Initially, when I realized that I didn’t need to work I wasn’t only confused but I also felt really unsettled. This was because I’d been use to working 24/7. Now I had all this time and no idea what to do with it. This is what led to the many feelings that I was experiencing. They led me to make the decision that I needed to be in therapy. Now I had plenty of time to really invest in figuring out who I am so that I no longer saw myself as a victim. Personally, I believe that everyone needs therapy at some point in their life because if nothing else it’s a great way to decompress. This is why after I worked through my trauma I’ve chosen to remain in therapy today. It not allows me to decompress but even now that I’m three years into therapy I’m still discovering new ways that my trauma has impacted my life. With each discovery I also learn to work through this thing not only so that I can heal but so that I can get to know myself better and thus become a stronger person.

 

It’s important to also mention that when I entered therapy was right before our country was put into lockdown because of COVID 19. I’m really glad that I’d started therapy at this point because when we went into lockdown a lot of unresolved feelings from the past popped up. I remember sitting on the front step to our apartment telling my PCP at that time that I felt like I was being abused again because I couldn’t leave my house. I had serious flashbacks throughout this time of the abuse. I even started having PTSD episodes which weren’t the same as panic attacks. These would cause me to dissociate and almost hyperventilate at the same time.

 

I honestly don’t think I’d have made it through 2020 and these intense feelings that it brought back up again for me if I wasn’t in therapy. Instead, 2020 was a year of real growth for me. During this time I learned that my reality was far from normal and that there were many things in my life that helped shape me into the person that I am today. 

 

While I admitted that I was a product of an abusive environtment, I went through a lot of deep introspection to see just how strong of a person I was and I started to heal.

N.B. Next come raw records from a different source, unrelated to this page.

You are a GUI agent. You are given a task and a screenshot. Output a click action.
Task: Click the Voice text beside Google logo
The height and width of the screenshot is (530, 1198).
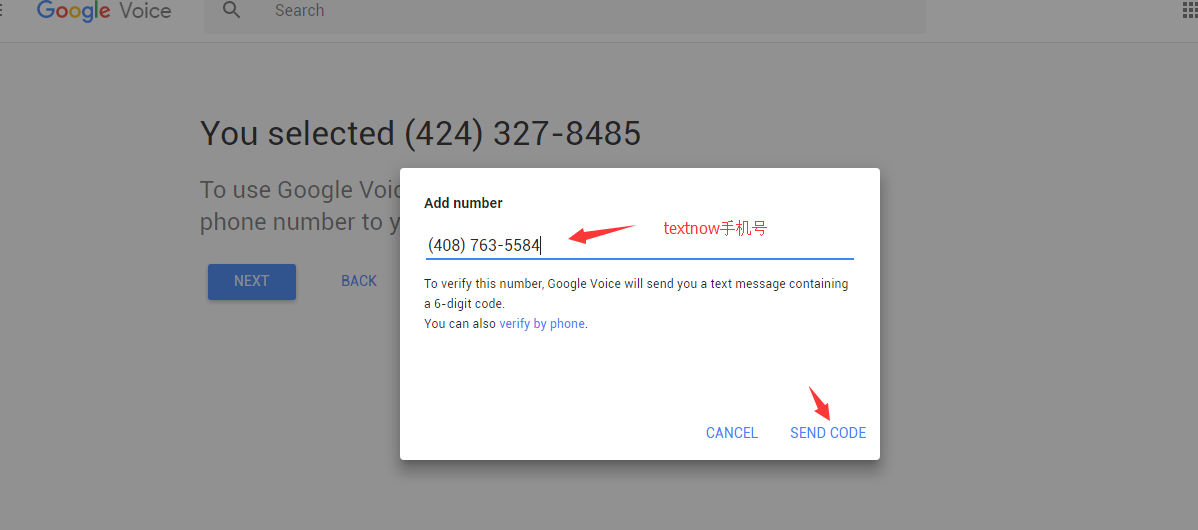(x=145, y=11)
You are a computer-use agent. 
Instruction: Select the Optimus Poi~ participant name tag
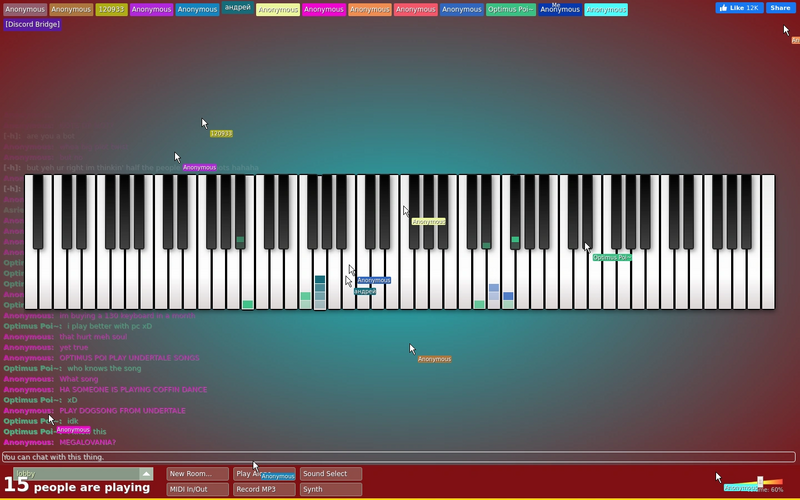pyautogui.click(x=511, y=9)
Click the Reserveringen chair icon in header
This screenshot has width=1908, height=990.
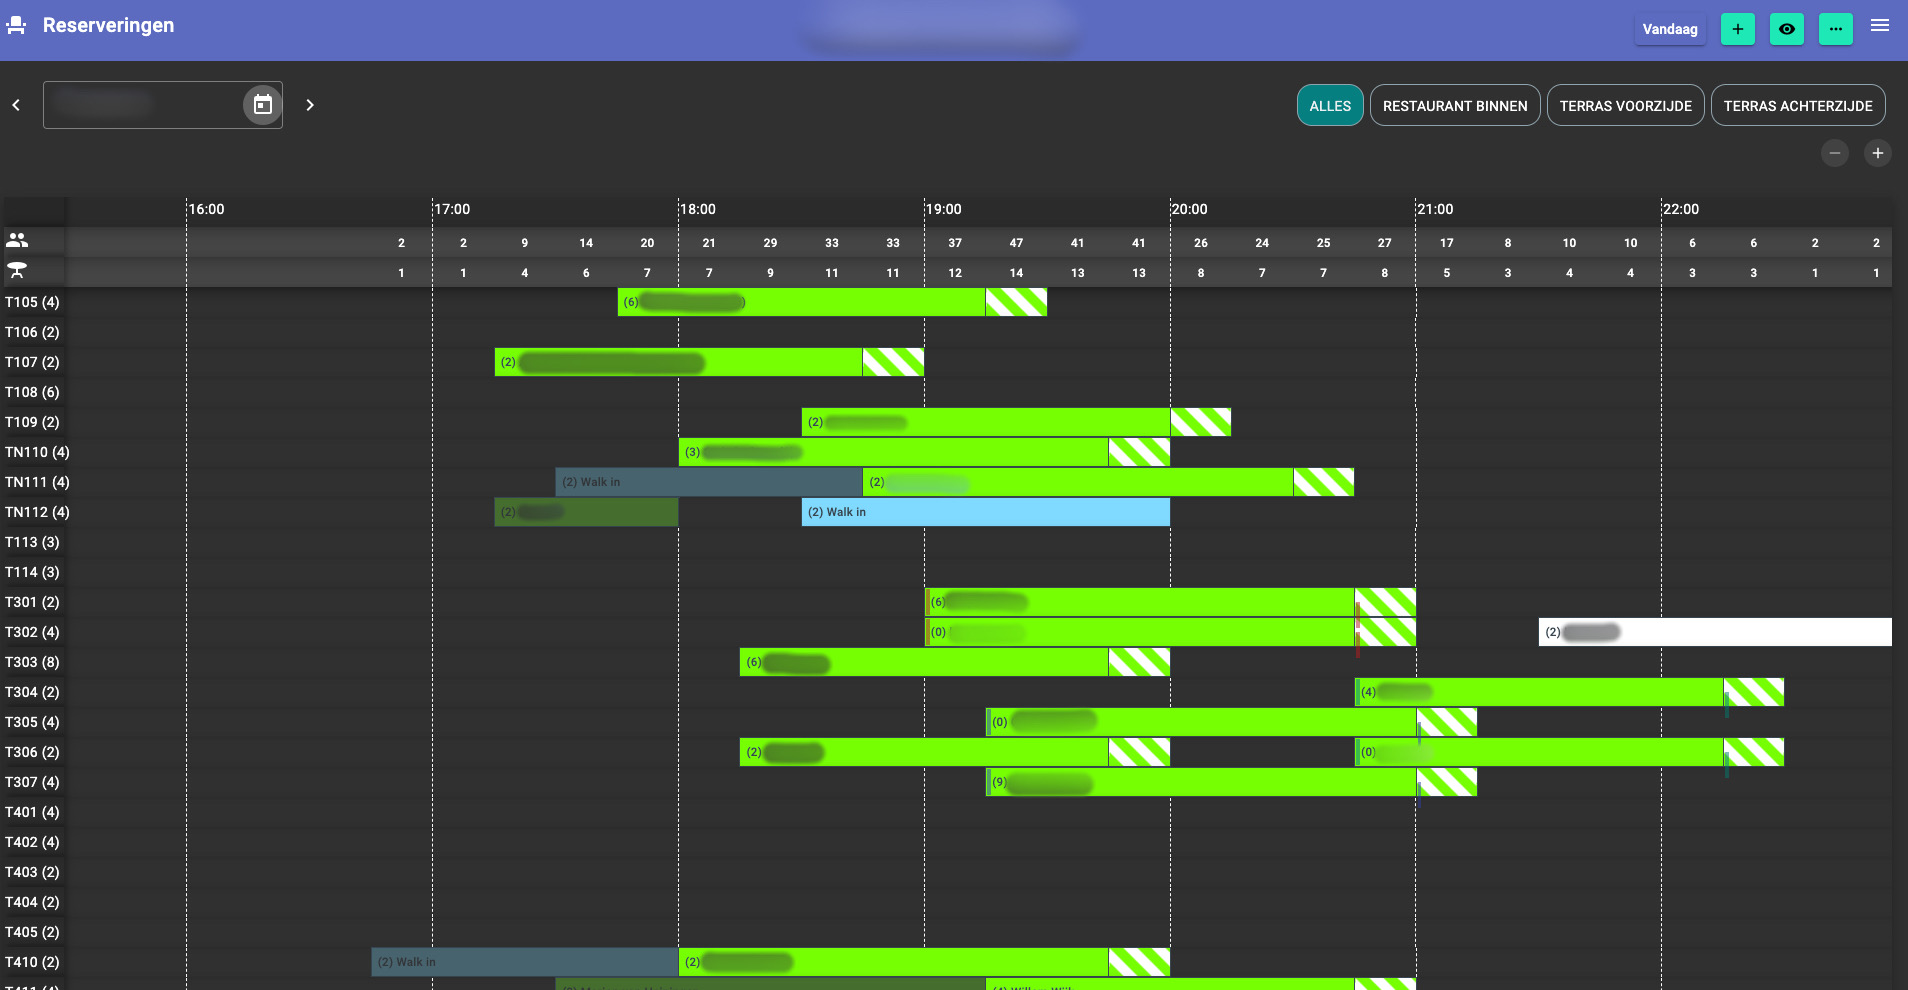16,26
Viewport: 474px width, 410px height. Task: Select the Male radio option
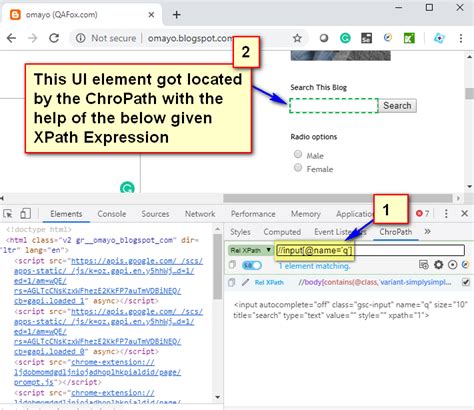(x=298, y=154)
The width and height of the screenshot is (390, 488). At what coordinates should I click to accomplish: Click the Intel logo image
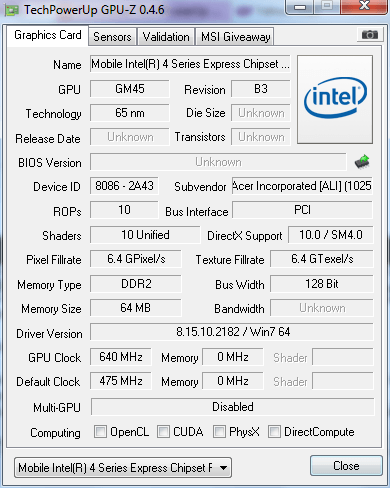click(335, 100)
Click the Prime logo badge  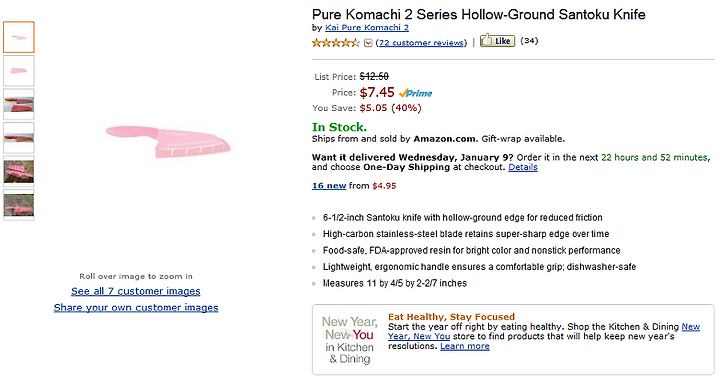tap(416, 93)
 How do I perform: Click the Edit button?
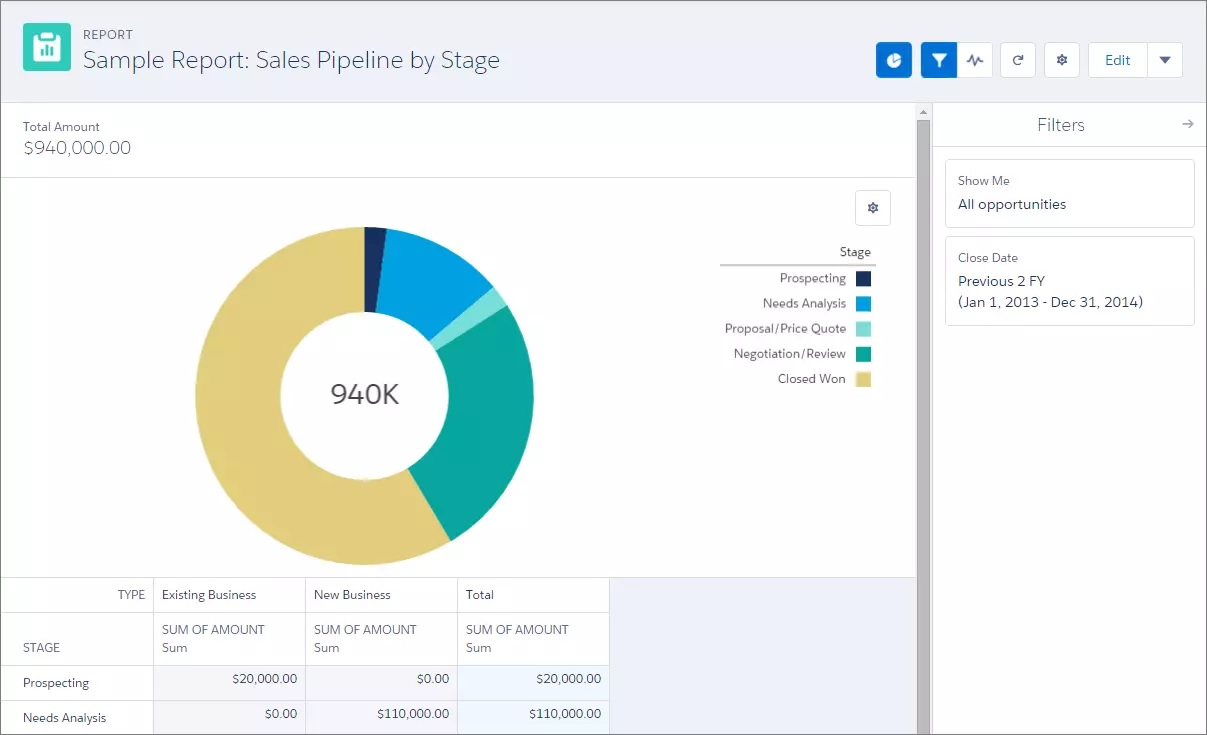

It was also at this time that I made the conscious decision that I would overcome these this abuse and not just be a survivor but I’d also be a thriver. I honestly believe that anyone who’s willing to do the work and invest in themselves, introspection can also bring a lot of healing and outward growth to their lives as well.

 

Slowing down and taking some time to get to really know yourself and understand the abuse you’ve been through is vital to healing. However, this isn’t something that you can do with just any therapist. You need to work with a trauma informed therapist because otherwise your therapist can do a lot more harm than good. This isn’t something that I understood right away and thus I didn’t start out with a trauma informed therapist. 

 

Initially I didn’t realize that I hadn’t given myself time to heal from the domestic abuse even though it had happened 16 years ago at this point. I also didn’t think that my parents had much of an impact on me anymore. However, in reality I was still running from the domestic abuse by burying myself in work and anything else I could do to keep myself busy - something that actually prevented me from taking the time to heal. These things also caused me to become really detached from the world around me. So while some people used substances to help them escape, my substance of choice just happened to be work.

 

I don’t mean this to say that my first therapist was a bad therapist. It was simply that he wasn’t a trauma informed therapist. He didn’t understand trauma and its affects. However, he did help me to see that what I’d always thought of as normal was actually very far from normal. This doesn’t mean that normal is the same for everyone. It just means that the abuse I’d undergone throughout my entire life wasn’t normal. This is one thing that I’m thankful this therapist helped me to understand.